The usually upbeat Lyons, 78, watched his parents and all of his siblings—eight of them—die within a few short years. He also lost most of his friends in his circle of army buddies, who had moved to San Francisco in the 1940s and ‘50s, partly to escape Southern segregation.
“It was kind of a dark time for me,” said Lyons, recalling his sister’s terminal cancer, his two remaining brothers’ losing struggles with diabetes, and his own health challenges—lingering effects of a stroke in 1993 and, recently, a broken hip. Family trips to his native Texas, surrounded by nieces and nephews, would be a thing of his past.
“So I guess I went off into this depression thing,” he said.

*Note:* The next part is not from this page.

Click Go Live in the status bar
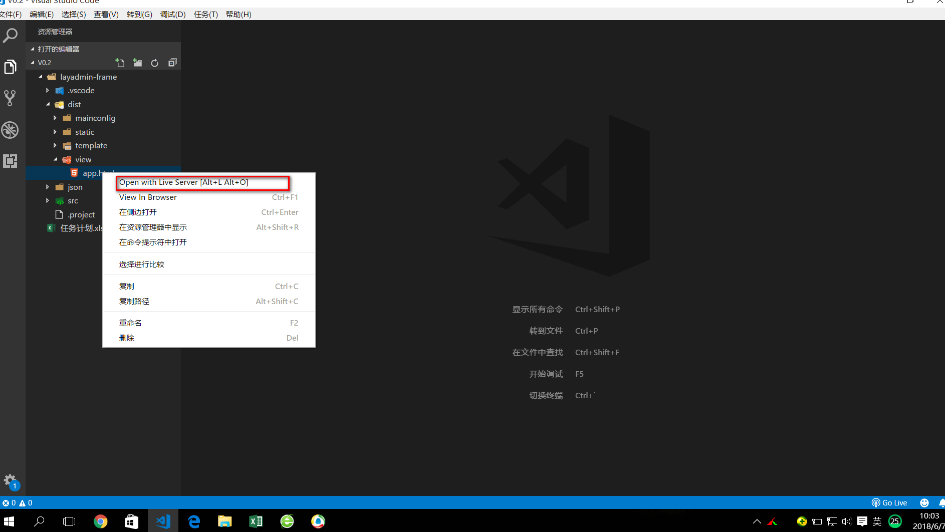The width and height of the screenshot is (945, 532). point(889,503)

Lone Seniors Double U.S. Rate
Lyons is among the more than one elder in four living alone in the United States, according to a recent report from the Pew Research Center. That’s more than double the percentage of Americans of all ages living on their own. The impact of loneliness is even sharper for many immigrant elders, often isolated further by culture and language.
“Adults ages 65 and older who living alone report they are not in as good health and are more likely to feel sad, depressed or lonely than are older adults who live with another person,” says the Pew report, released in March.
The Pew researchers found that one quarter of those living solo reported feeling depressed, versus only one in seven older adults residing with a spouse or other person.
Asian Elders Isolated
The challenges of isolation and social exclusion are even more difficult for immigrants.
Psychologist Terry Gock, who directs Asian Pacific Family Center in the San Gabriel Valley section of Los Angeles County, said outreach is critical to locating isolated elders.
Not only is language a major barrier to social interaction, Gock said, “You have an older adult who has never driven in this large space, where houses are far apart, and you cannot walk to practically anywhere in Los Angeles. So they become very housebound.”
Noting the growing elder population, the mental health center started its Older Adult Supportive and Integrated Service (OASIS) program two years ago. The staff reached out to find isolated elders through community agencies, senior centers and religious organizations.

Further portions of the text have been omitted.